An online petition is circulating to name a street in New York City after the Russian-American writer Sergei Dovlatov, who lived in the city for 11 years.

An online petition is circulating to name a street in New York City after the Russian-American writer Sergei Dovlatov, who lived in the city for 11 years. So far the petition to rename 63rd Drive in the Forest Hills neighborhood of Queens, where Dovlatov lived from 1979-1990, has more than 9600 signatures. If the initiative is successful, Sergei Dovlatov Way will become the first street named for a Russian writer in New York.

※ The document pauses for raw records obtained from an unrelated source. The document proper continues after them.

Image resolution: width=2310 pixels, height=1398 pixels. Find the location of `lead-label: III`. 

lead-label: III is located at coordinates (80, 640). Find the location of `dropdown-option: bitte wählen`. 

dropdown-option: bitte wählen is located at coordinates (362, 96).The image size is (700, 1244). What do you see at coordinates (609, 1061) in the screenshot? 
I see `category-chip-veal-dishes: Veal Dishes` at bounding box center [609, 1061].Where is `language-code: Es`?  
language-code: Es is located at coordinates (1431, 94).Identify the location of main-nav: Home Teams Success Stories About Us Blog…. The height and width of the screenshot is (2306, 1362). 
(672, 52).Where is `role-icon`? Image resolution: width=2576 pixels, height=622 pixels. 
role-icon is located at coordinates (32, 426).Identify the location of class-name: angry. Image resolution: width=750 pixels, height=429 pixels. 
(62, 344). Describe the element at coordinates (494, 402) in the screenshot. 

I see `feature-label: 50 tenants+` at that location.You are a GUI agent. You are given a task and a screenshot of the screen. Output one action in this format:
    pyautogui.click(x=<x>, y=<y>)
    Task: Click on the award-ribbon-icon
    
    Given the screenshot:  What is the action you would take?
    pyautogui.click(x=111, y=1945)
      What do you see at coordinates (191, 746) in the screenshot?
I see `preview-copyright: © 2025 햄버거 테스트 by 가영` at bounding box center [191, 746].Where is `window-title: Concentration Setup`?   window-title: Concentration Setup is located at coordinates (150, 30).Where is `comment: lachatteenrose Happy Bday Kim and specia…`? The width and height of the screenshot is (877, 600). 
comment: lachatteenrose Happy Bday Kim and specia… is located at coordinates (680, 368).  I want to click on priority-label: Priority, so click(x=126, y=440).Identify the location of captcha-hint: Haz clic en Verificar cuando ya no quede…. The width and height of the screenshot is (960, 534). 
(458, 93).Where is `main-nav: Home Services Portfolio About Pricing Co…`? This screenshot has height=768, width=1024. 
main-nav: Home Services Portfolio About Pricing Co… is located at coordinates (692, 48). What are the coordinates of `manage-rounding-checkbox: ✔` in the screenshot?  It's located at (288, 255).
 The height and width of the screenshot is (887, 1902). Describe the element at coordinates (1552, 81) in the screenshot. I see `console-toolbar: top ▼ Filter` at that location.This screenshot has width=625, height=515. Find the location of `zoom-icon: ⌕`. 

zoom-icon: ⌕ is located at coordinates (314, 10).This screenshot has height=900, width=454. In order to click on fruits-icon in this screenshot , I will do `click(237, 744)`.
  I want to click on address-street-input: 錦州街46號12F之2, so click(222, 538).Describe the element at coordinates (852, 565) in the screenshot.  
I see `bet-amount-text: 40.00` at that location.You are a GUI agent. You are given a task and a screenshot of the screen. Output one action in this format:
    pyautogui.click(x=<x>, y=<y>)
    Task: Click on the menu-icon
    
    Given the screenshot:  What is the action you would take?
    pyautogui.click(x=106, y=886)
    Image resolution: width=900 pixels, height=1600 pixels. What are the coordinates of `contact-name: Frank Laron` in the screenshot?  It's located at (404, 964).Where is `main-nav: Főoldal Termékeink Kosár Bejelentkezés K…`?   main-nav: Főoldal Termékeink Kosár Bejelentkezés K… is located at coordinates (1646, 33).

Dovlatov immigrated to the United States from the Soviet Union because he had no chance of publishing his work there. While living in New York, he edited "The New American," a liberal, Russian-language émigré newspaper and later he was a regular contributor to the New Yorker.

In his apartment on 63rd Drive, Dovlatov wrote his most famous books. The Zone (1982), The Compromise (1983), Ours: A Family Album (1989), The Suitcase (1990) and A Foreign Woman (1991) have been translated into English. Another of his works, Zapovednik, will appear in English for the first time in March 2014 as Pushkin Hills. The book was translated by the writer’s daughter Katherine Dovlatov. Pushkin Hills will be the first new translation of Dovlatov’s work in 23 years. 

In his book A Foreign Woman, Dovlatov wrote about the Russian community where he lived in Forest Hills. His widow still lives in this apartment, maintaining his archive and workspace, in the Russian tradition of creating “house museums” dedicated to writers and poets.

A memorial plaque will be hung on Dovlatov’s apartment building in the spring; other plaques to the writer already exist in St. Petersburg, Ufa and Tallinn, Estonia.

The petition needs to collect another 10,400 signatures before the New York City government will consider adding “Sergei Dovlatov Way” to the 63rd Drive street sign.